GPU Cluster Resource Scheduling and Optimization Engineer
Company | Together AI |
---|
Location | San Francisco, CA, USA |
---|
Salary | $160000 – $230000 |
---|
Type | Full-Time |
---|
Degrees | |
---|
Experience Level | Senior |
---|
Requirements
- 5+ years of experience in resource scheduling, distributed systems, or large-scale machine learning infrastructure.
- Proficiency in distributed computing frameworks (e.g., Kubernetes, Slurm, Ray).

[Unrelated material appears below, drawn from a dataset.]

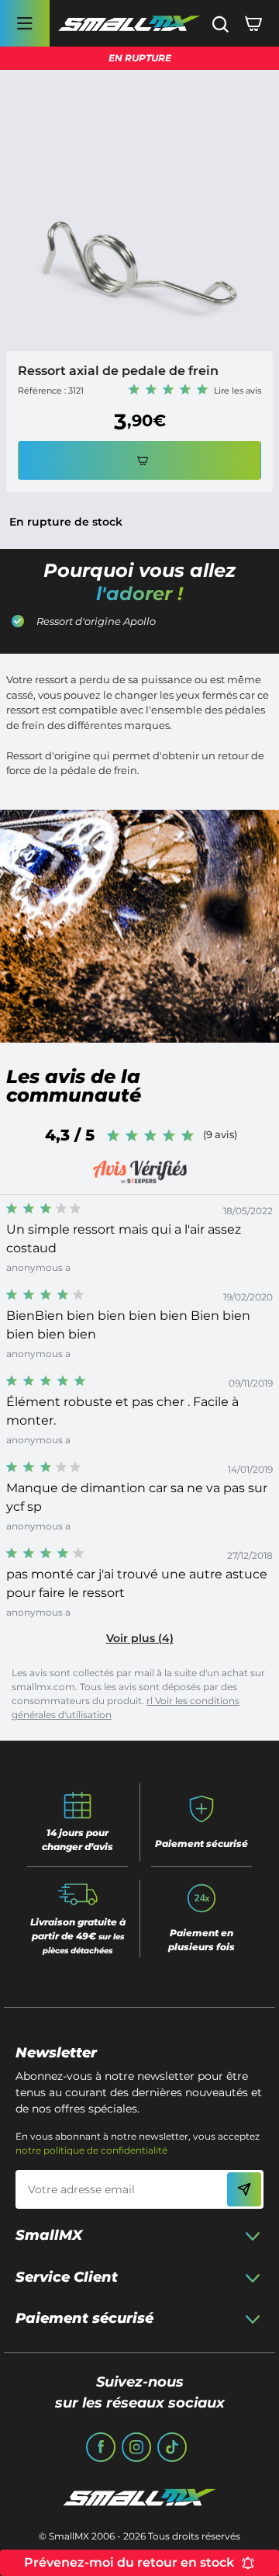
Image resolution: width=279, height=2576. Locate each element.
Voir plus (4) (140, 1638)
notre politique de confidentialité (91, 2150)
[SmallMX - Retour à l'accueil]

- Expertise in designing and implementing resource allocation algorithms and scheduling frameworks.
- Hands-on experience with cloud platforms (e.g., AWS, GCP, Azure) and GPU orchestration.
- Proficient in Python, C++, or Go for building high-performance systems.
- Strong understanding of operational research techniques, such as linear programming, graph algorithms, or evolutionary strategies.
- Analytical mindset with a focus on problem-solving and performance tuning.
- Excellent collaboration and communication skills across teams.
Responsibilities
- Develop and implement intelligent scheduling algorithms tailored for distributed AI workloads on multi-cluster and multi-tenant environments.
- Ensure efficient allocation of GPUs, TPUs, and CPUs across diverse workloads, balancing resource utilization and job performance.
- Design optimization techniques for dynamic resource allocation, addressing real-time variations in workload demand.
- Implement load balancing, job preemption, and task placement strategies to maximize throughput and minimize latency.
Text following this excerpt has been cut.